Nearly two-fifths of UK drivers say they have been so tired they have feared falling asleep at the wheel, while one in eight admit to having done so, according to research carried out for the AA’s Charitable Trust.
Road safety charities emphasise the importance of looking for a safe place to stop if you feel tired, having a caffeinated drink, and ideally a 15-minute nap to allow time for the caffeine to kick in.
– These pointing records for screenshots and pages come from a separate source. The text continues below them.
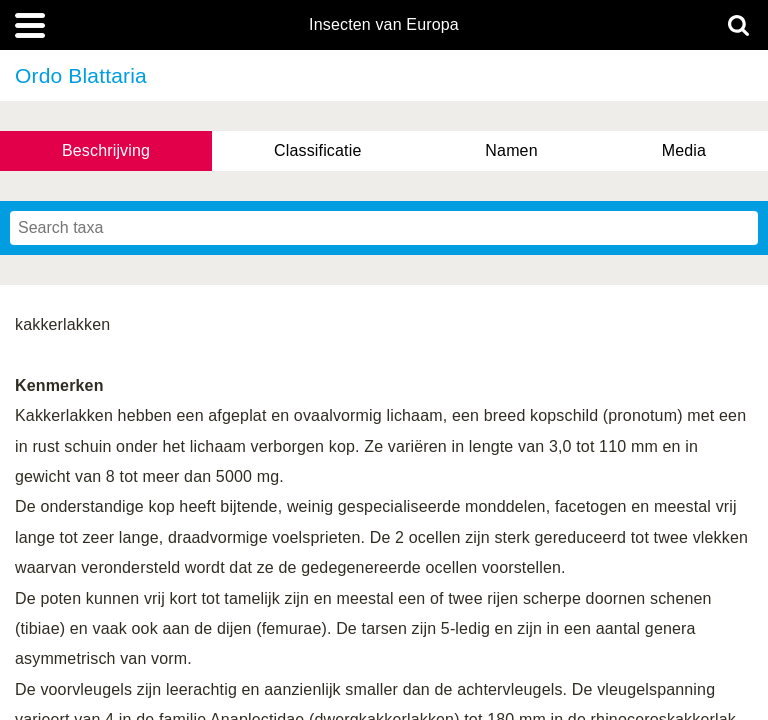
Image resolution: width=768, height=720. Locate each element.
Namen (511, 150)
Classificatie (317, 150)
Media (684, 150)
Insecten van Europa (384, 25)
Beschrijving (106, 150)
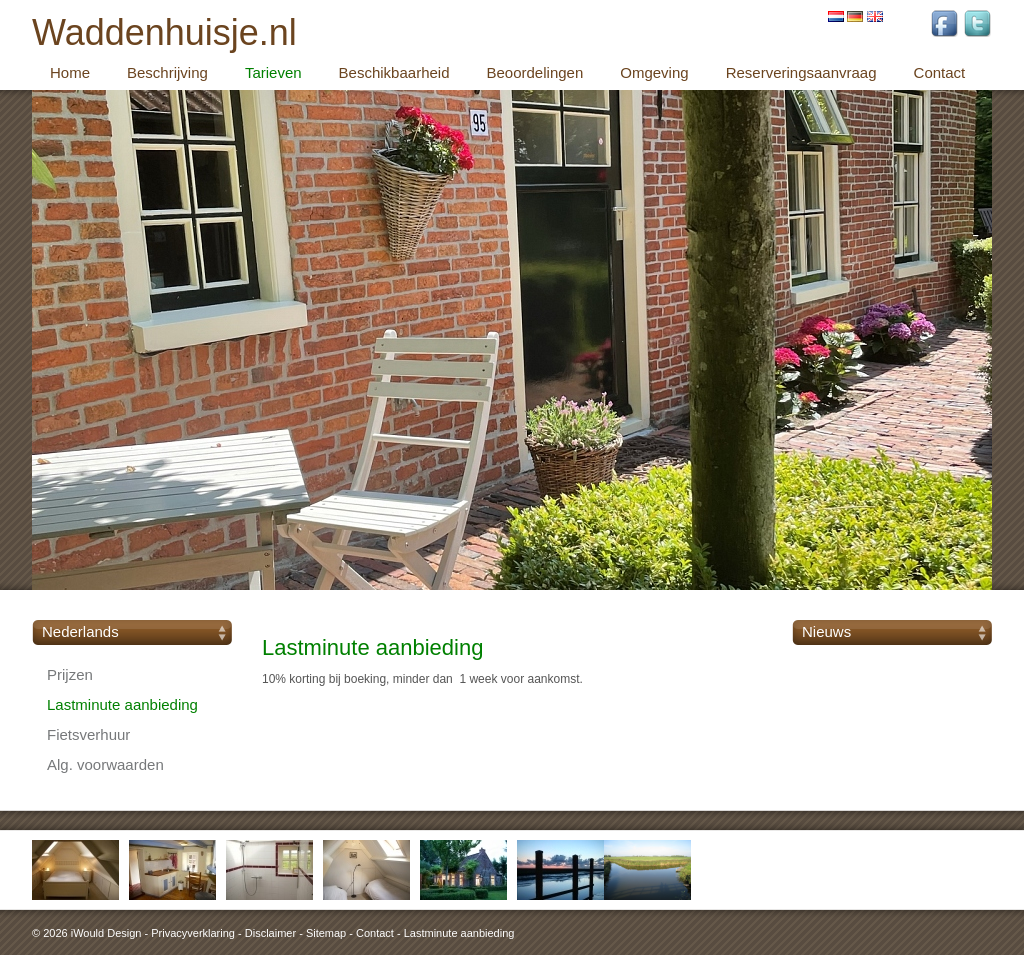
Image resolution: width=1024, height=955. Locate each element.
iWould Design (106, 933)
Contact (375, 933)
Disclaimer (270, 933)
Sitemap (326, 933)
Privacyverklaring (193, 933)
However, “this should be seen as a temporary fix and does not replace the need for adequate sleep”, said Prof Ashleigh Filtness, a driver fatigue expert for Road Safety GB.
Other tips include avoiding driving when you would normally be sleeping, and being extra careful between 2pm and 4pm (especially after you have eaten), when alertness naturally dips, causing drowsiness and reduced concentration.
New parents, people juggling busy schedules, and those with sleep disorders such as narcolepsy, insomnia or sleep apnoea are at particularly high risk of being in a fatigue-related crash, as are shift workers – especially those working irregular shifts and switching from day to night shifts without sufficient time off for their body clocks to adjust.
If you are planning a long drive, be sure to schedule sufficient time for regular breaks, and plan an overnight stop if your journey is longer than 12 hours. If you are tired, try to take the train or bus instead.
Be particularly wary of long journeys on monotonous roads such as motorways. Research has suggested that driving deteriorates after two hours without a break. The road safety charity Brake recommends taking a rest every two hours.